WASHINGTON - Chief Justice John Roberts Jr. suffered a fall at a Maryland country club last month that required an overnight stay in the hospital, a Supreme Court spokeswoman confirmed Tuesday night.
The 65-year-old chief justice was taken by ambulance to a hospital after the June 21 incident at the Chevy Chase Club, which was serious enough to require sutures. He stayed at the hospital overnight for observation and was released the next morning.
Roberts has twice experienced seizures, in 1993 and in 2007, but Supreme Court spokeswoman Kathleen Arberg said doctors ruled out that possibility in the latest incident. Doctors believe he was dehydrated, she said.
Roberts did not publicly disclose the matter, and the court's confirmation came in response to an inquiry from The Washington Post, which received a tip.
The scene was apparently witnessed by some at the club, whose list of politically connected members includes another justice, Brett Kavanaugh. The person who told The Post about the incident said Roberts's head was covered in blood.
The statement from Arberg said: "The Chief Justice was treated at a hospital on June 21 for an injury to his forehead sustained in a fall while walking for exercise near his home. The injury required sutures, and out of an abundance of caution, he stayed in the hospital overnight and was discharged the next morning. His doctors ruled out a seizure. They believe the fall was likely due to light-headedness caused by dehydration."
The statement did not address why Roberts had not disclosed his hospitalization.
Roberts suffered a seizure in July 2007 at his vacation home in Maine. He fell from a dock after experiencing what the court described as a "benign idiopathic seizure." That means there was no easily identifiable cause for the seizure, such as a tumor.
Arberg said in 2007 that Roberts quickly recovered from the incident, though he spent the night at the hospital for observation.
At that time, Arberg said that the chief justice, who has presided over the court since 2005, received minor scrapes from the fall but that a "thorough neurological evaluation . . . revealed no cause for concern."
Newsweek reported in November 2005 that Roberts suffered the 1993 seizure while golfing. A friend said Roberts was not allowed to drive for several months after the seizure and took the bus to work. The magazine quoted a senior White House aide as describing the episode as an "isolated, idiosyncratic seizure."
Senators said they had been told of the incident at the time of Roberts's confirmation in 2005, and none felt it was serious enough for further investigation.
Roberts has not released detailed information about his health or whether he takes medication because of those incidents.
The nine members of the court generally decide for themselves how much information to release about their health.
Justice Ruth Bader Ginsburg, for instance, has been open about her many medical issues, which include several bouts with cancer. The 87-year-old was recently diagnosed with a gall bladder condition that required hospitalization. She participated in one of the court's teleconference hearings in May from her hospital room.
Because of the coronavirus pandemic, the justices have not been seen in public since early March. They closed the Supreme Court to visitors and canceled scheduled oral arguments in March and April.
The justices have been holding their private conferences by telephone, and issuing opinions on the court's website.
The court has gone into overtime to finish its work this term, and still has five more cases to decide. Some decisions will be released Wednesday, although that is likely not the court's final day.
Roberts has been in the public eye more than usual, since he had a constitutional role to play in overseeing the Senate impeachment trial of President Donald Trump.
The chief justice has played a dominant role this term, where he is now its pivotal member.

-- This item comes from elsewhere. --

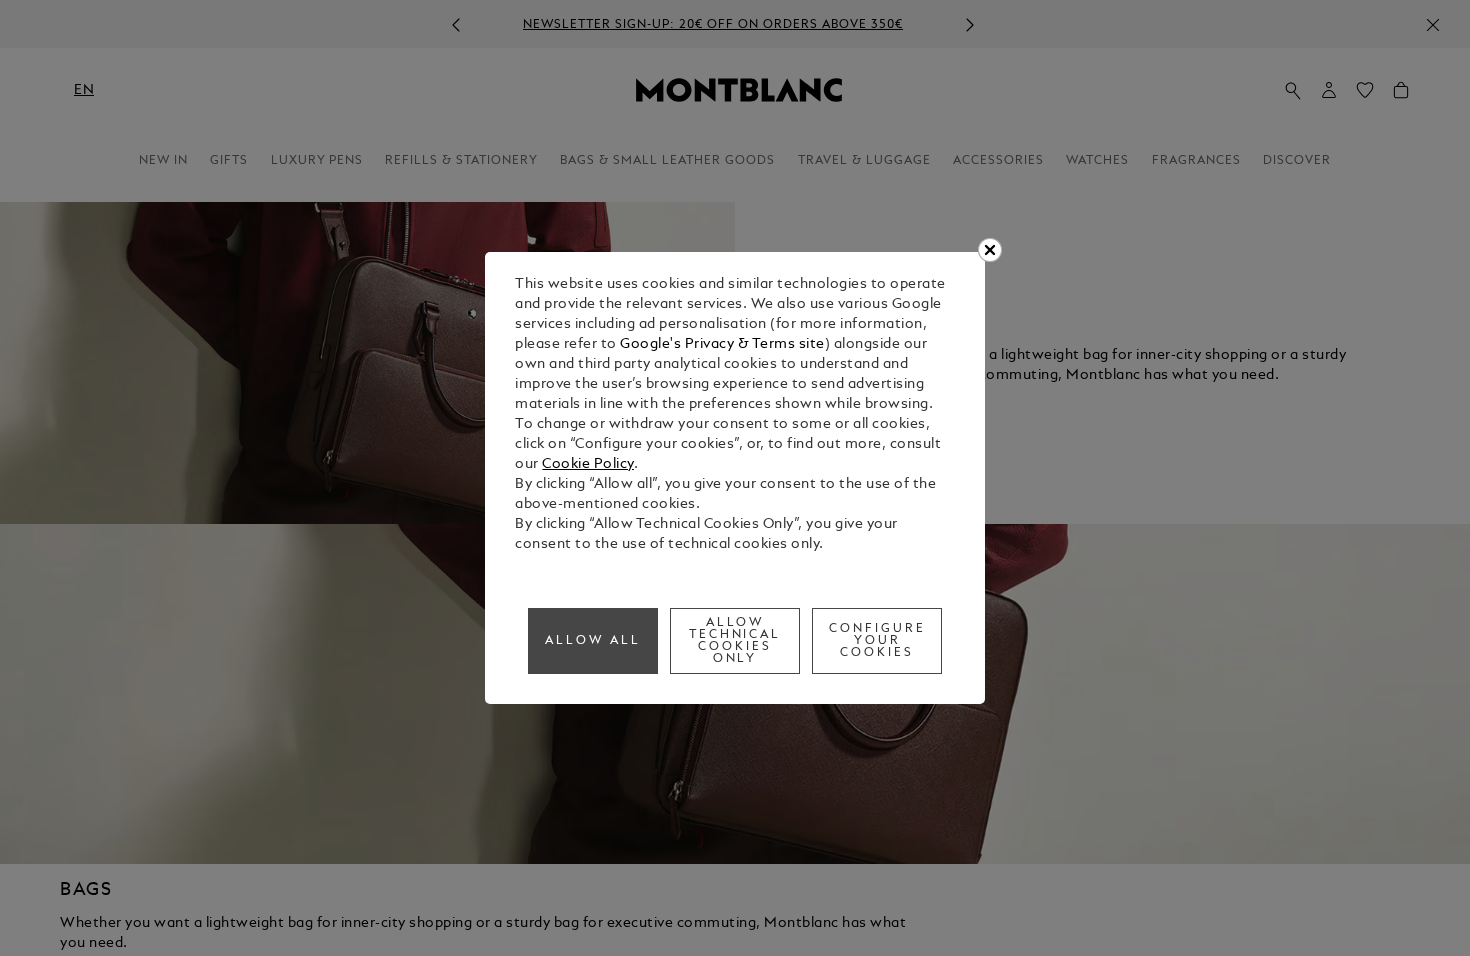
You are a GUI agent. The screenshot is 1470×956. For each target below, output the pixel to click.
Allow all (593, 641)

He joined the court's decision that said federal anti-discrimination law covers gay, bisexual and transgender workers, and that struck down a restrictive Louisiana abortion law.
He wrote the court's decision that stopped the Trump administration's plan to end the program that protects undocumented immigrants who were brought to this country as children. He recently authored the court's decision that said the president has the unrestricted right to fire the director of the Consumer Financial Protection Bureau.